> _Assignment_
Retype, word for word, the line holding "Screen dimensions: 567x403" and each line after it down to the end of the data; pictures are not copied.

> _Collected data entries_
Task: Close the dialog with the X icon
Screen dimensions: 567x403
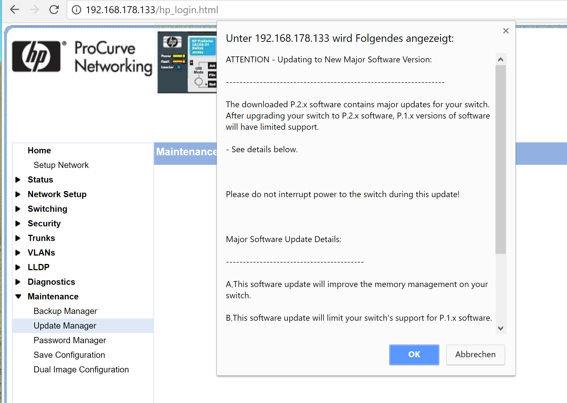Action: tap(506, 31)
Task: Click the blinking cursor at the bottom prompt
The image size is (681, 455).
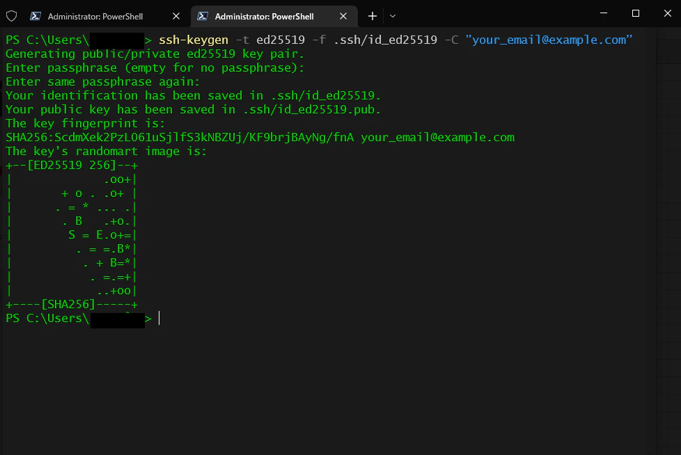Action: click(x=159, y=318)
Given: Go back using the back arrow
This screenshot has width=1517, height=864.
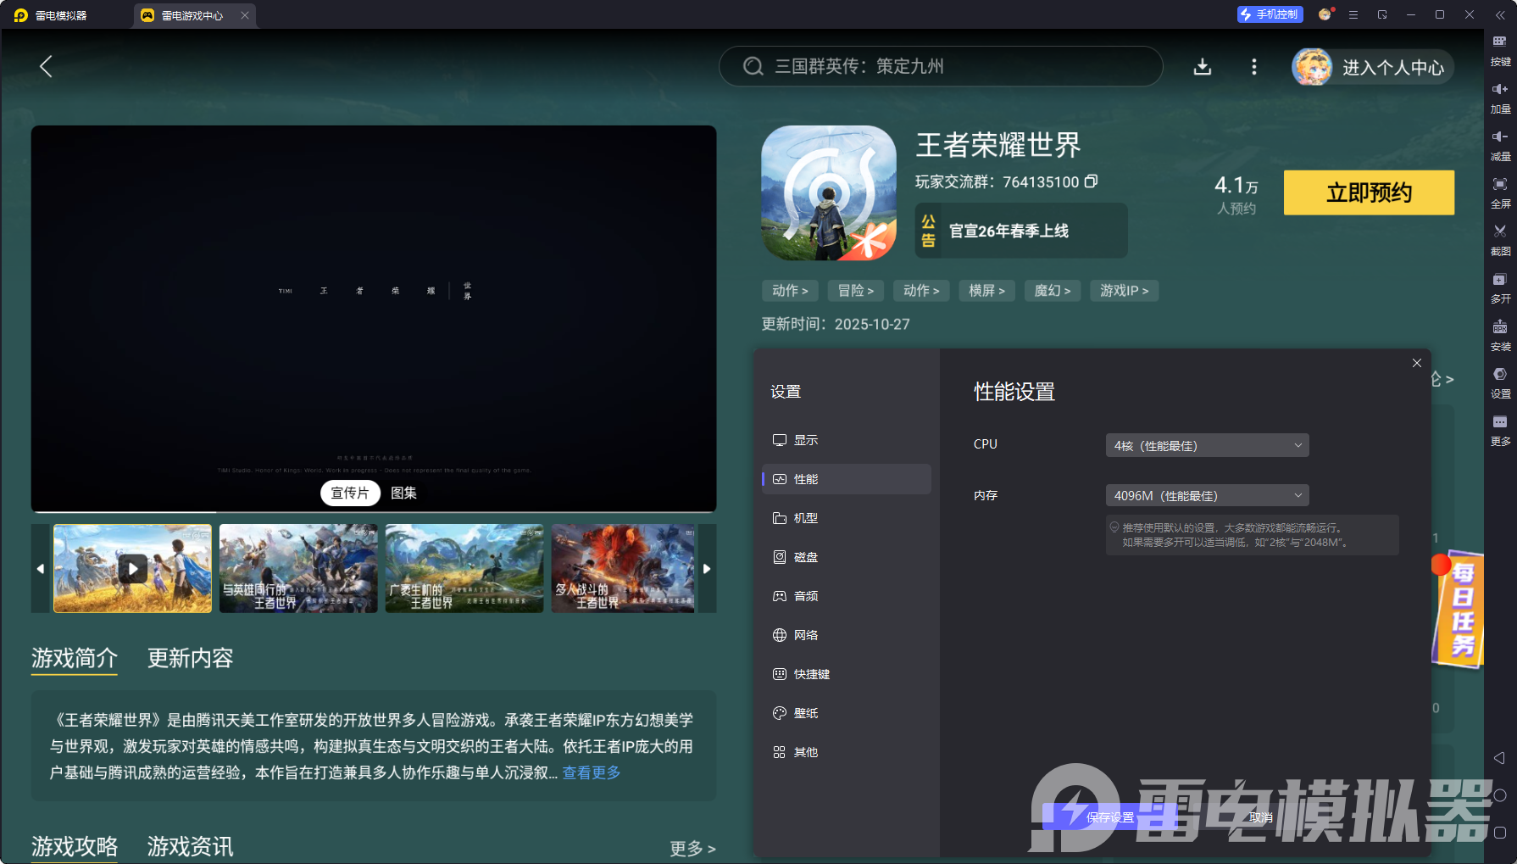Looking at the screenshot, I should (47, 67).
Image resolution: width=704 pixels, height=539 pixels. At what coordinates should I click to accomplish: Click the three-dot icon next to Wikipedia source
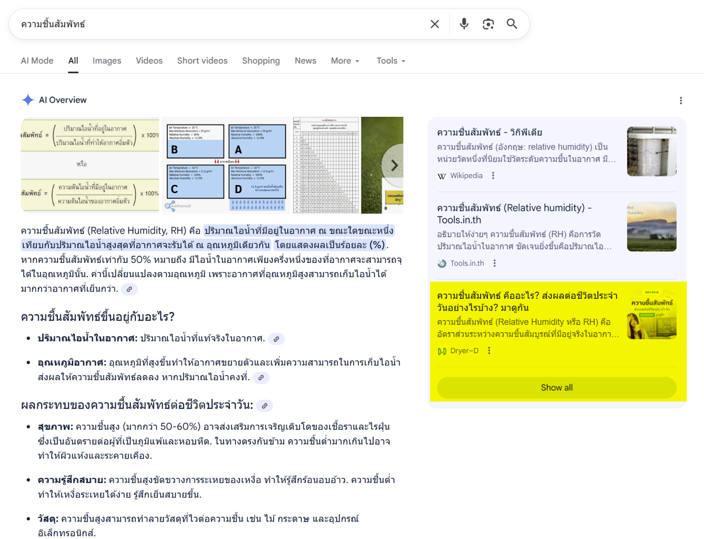(493, 175)
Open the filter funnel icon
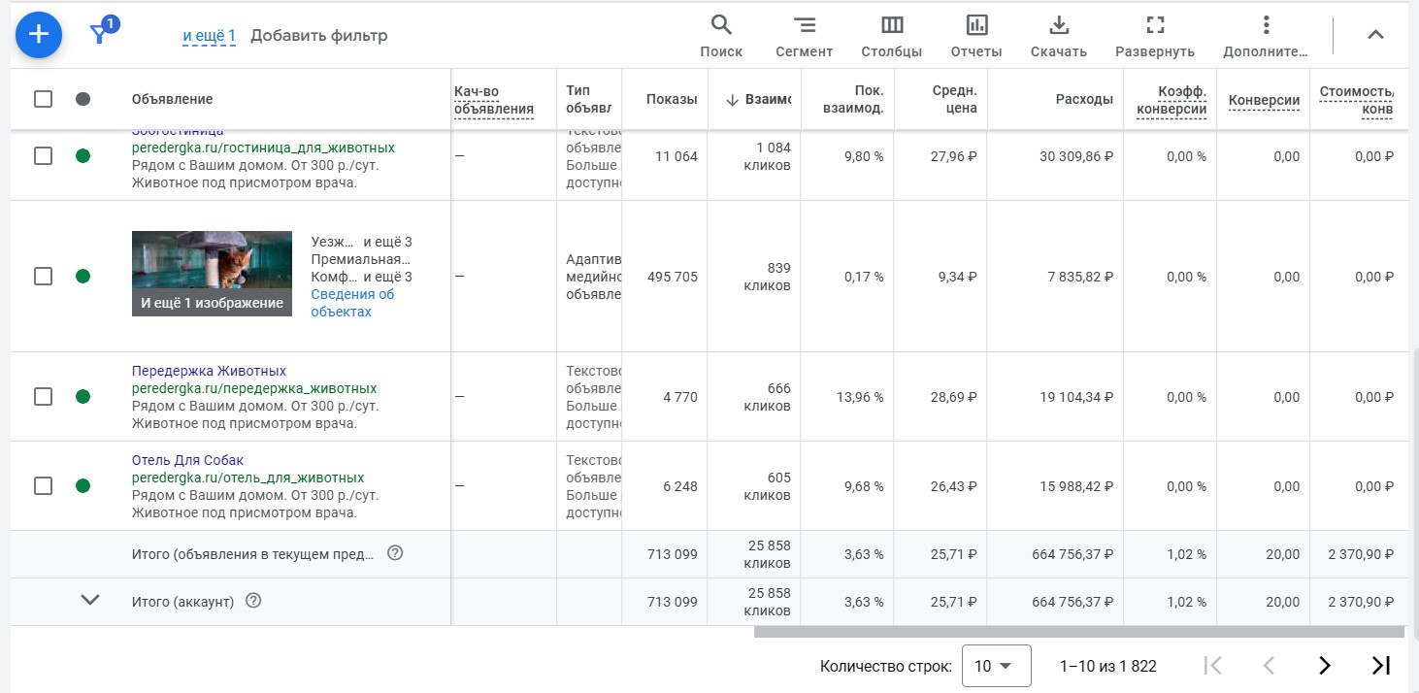Screen dimensions: 1419x693 coord(99,35)
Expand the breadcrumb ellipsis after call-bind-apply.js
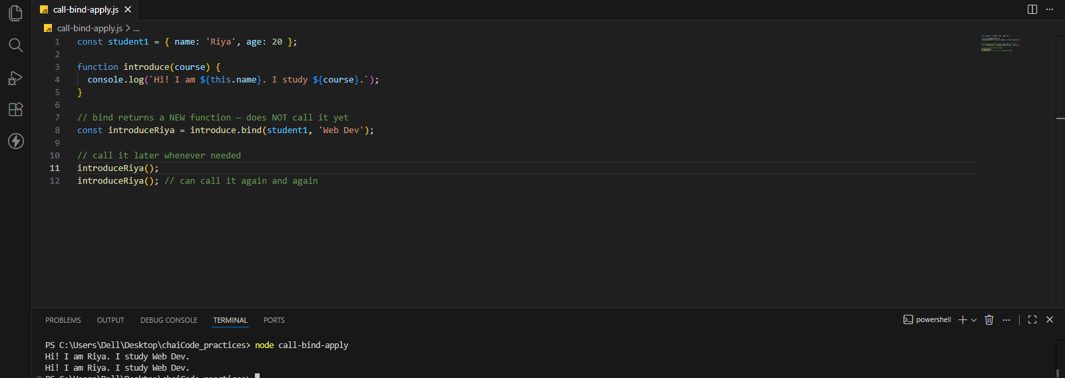This screenshot has height=378, width=1065. [136, 29]
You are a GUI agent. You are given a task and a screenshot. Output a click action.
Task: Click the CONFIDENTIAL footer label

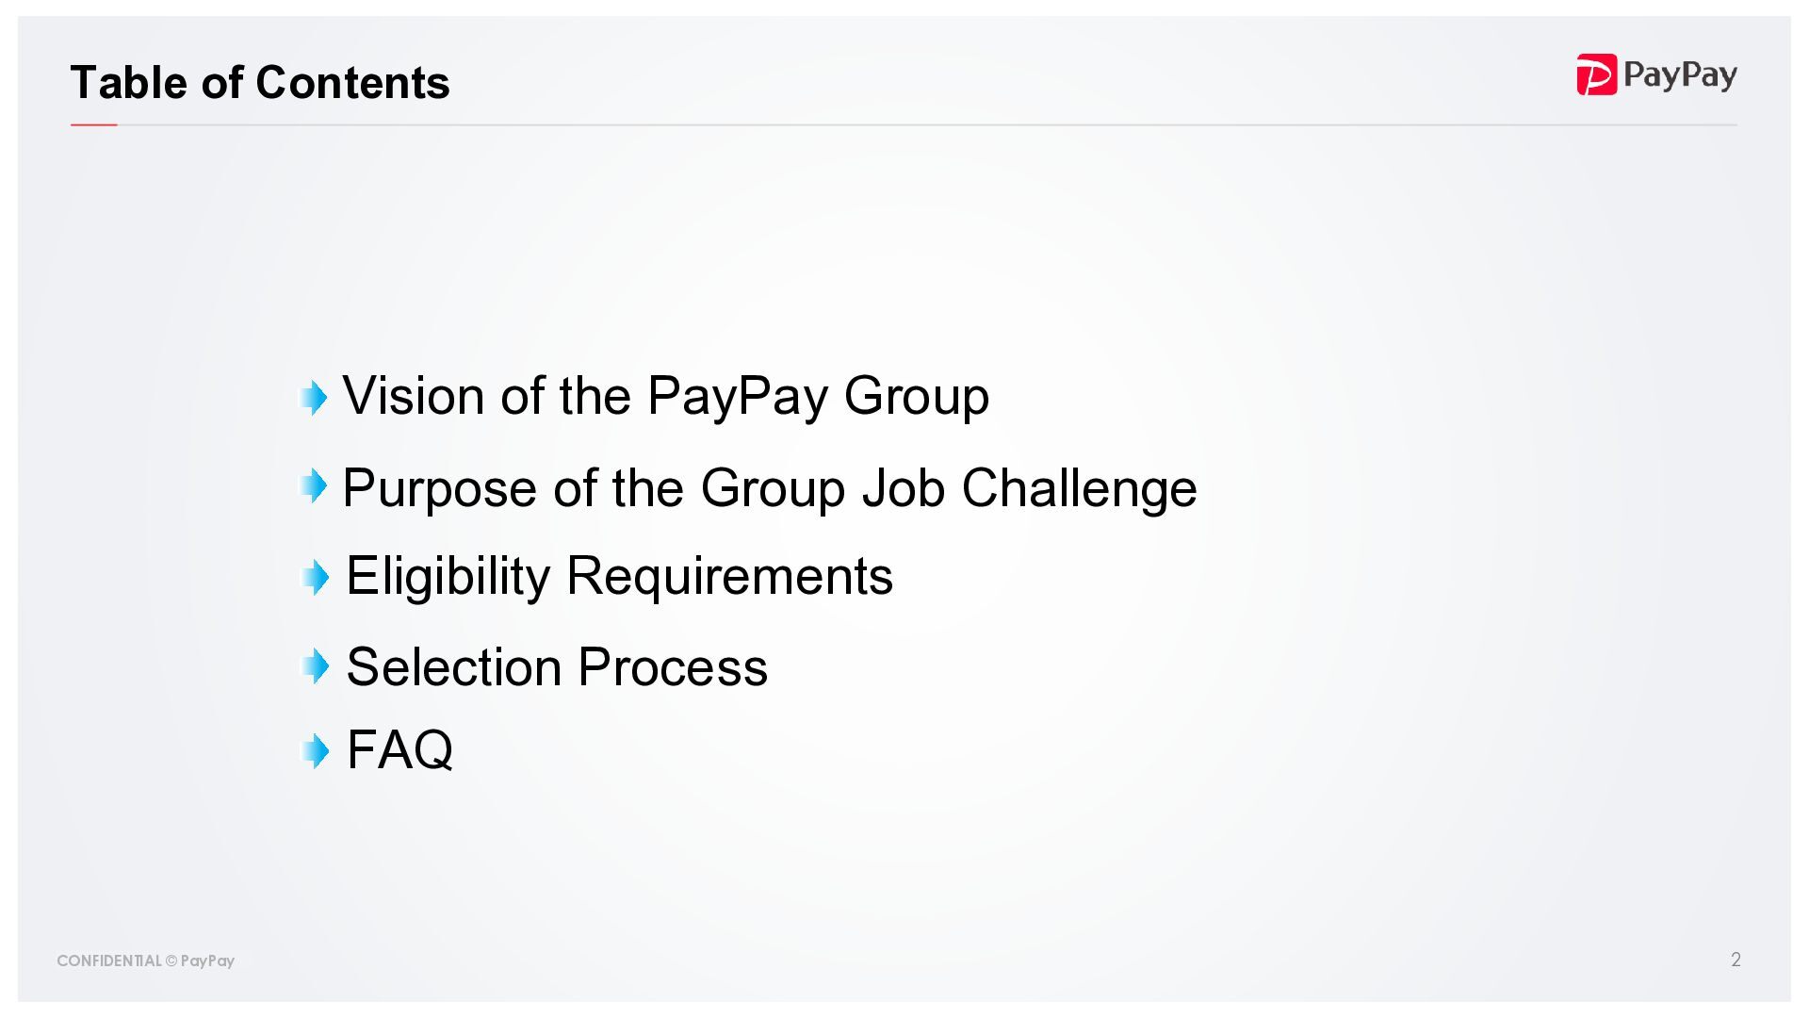109,961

> _Answer to the problem_
Screen dimensions: 567x403
Action: tap(506, 31)
Task: Click the blinking cursor at the bottom prompt
The image size is (681, 455).
Action: click(x=159, y=318)
Given: Go back using the back arrow
This screenshot has width=1517, height=864.
Looking at the screenshot, I should (47, 67).
Image resolution: width=704 pixels, height=539 pixels. At what coordinates should I click to accomplish: Click the three-dot icon next to Wikipedia source
(493, 175)
Open the filter funnel icon
Screen dimensions: 1419x693 coord(99,35)
Expand the breadcrumb ellipsis after call-bind-apply.js
This screenshot has height=378, width=1065. [136, 29]
You are a GUI agent. You are given a task and a screenshot. Output a click action.
Task: Click the CONFIDENTIAL footer label

109,961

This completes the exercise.